* **REQUIRED ACTION**
Return the data below, unchanged.

[WORKING DATA Boundary: Start]

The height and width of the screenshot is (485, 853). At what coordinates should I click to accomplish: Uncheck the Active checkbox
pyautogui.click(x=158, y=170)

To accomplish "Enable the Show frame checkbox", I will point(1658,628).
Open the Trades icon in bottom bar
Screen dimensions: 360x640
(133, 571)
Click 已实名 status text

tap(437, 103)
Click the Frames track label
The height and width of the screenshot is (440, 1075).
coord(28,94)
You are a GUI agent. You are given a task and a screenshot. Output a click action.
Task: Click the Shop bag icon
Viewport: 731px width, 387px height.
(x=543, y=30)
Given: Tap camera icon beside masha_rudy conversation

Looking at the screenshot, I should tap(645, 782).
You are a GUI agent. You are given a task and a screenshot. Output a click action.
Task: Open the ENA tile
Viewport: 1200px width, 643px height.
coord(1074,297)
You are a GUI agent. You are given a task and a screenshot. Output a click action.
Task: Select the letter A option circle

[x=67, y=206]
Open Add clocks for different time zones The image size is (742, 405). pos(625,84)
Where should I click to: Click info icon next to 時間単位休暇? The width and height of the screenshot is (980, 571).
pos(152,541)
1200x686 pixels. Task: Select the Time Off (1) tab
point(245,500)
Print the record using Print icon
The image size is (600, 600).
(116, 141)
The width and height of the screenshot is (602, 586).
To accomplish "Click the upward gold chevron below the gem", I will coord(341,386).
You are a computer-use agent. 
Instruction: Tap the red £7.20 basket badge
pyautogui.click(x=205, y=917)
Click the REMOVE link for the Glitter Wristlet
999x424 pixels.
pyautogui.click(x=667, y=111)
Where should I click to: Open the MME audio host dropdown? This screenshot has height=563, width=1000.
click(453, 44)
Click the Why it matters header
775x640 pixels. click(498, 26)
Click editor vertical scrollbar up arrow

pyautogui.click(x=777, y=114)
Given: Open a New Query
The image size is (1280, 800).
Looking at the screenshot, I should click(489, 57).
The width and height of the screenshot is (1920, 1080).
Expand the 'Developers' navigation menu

[WORKING DATA Boundary: End]

* **TASK OUTPUT**
The height and width of the screenshot is (485, 853). At what coordinates should I click to accomplish: Uncheck the Active checkbox
pyautogui.click(x=158, y=170)

To accomplish "Enable the Show frame checkbox", I will point(1658,628).
Open the Trades icon in bottom bar
Screen dimensions: 360x640
(133, 571)
Click 已实名 status text

tap(437, 103)
Click the Frames track label
The height and width of the screenshot is (440, 1075).
coord(28,94)
You are a GUI agent. You are given a task and a screenshot. Output a click action.
Task: Click the Shop bag icon
Viewport: 731px width, 387px height.
(x=543, y=30)
Given: Tap camera icon beside masha_rudy conversation

Looking at the screenshot, I should tap(645, 782).
You are a GUI agent. You are given a task and a screenshot. Output a click action.
Task: Open the ENA tile
Viewport: 1200px width, 643px height.
coord(1074,297)
You are a GUI agent. You are given a task and a screenshot. Output a click action.
Task: Select the letter A option circle

[x=67, y=206]
Open Add clocks for different time zones The image size is (742, 405). pos(625,84)
Where should I click to: Click info icon next to 時間単位休暇? The width and height of the screenshot is (980, 571).
pos(152,541)
1200x686 pixels. Task: Select the Time Off (1) tab
point(245,500)
Print the record using Print icon
The image size is (600, 600).
(116, 141)
The width and height of the screenshot is (602, 586).
To accomplish "Click the upward gold chevron below the gem", I will coord(341,386).
You are a computer-use agent. 
Instruction: Tap the red £7.20 basket badge
pyautogui.click(x=205, y=917)
Click the REMOVE link for the Glitter Wristlet
999x424 pixels.
pyautogui.click(x=667, y=111)
Where should I click to: Open the MME audio host dropdown? This screenshot has height=563, width=1000.
click(453, 44)
Click the Why it matters header
775x640 pixels. click(498, 26)
Click editor vertical scrollbar up arrow

pyautogui.click(x=777, y=114)
Given: Open a New Query
The image size is (1280, 800).
Looking at the screenshot, I should click(489, 57).
The width and height of the screenshot is (1920, 1080).
Expand the 'Developers' navigation menu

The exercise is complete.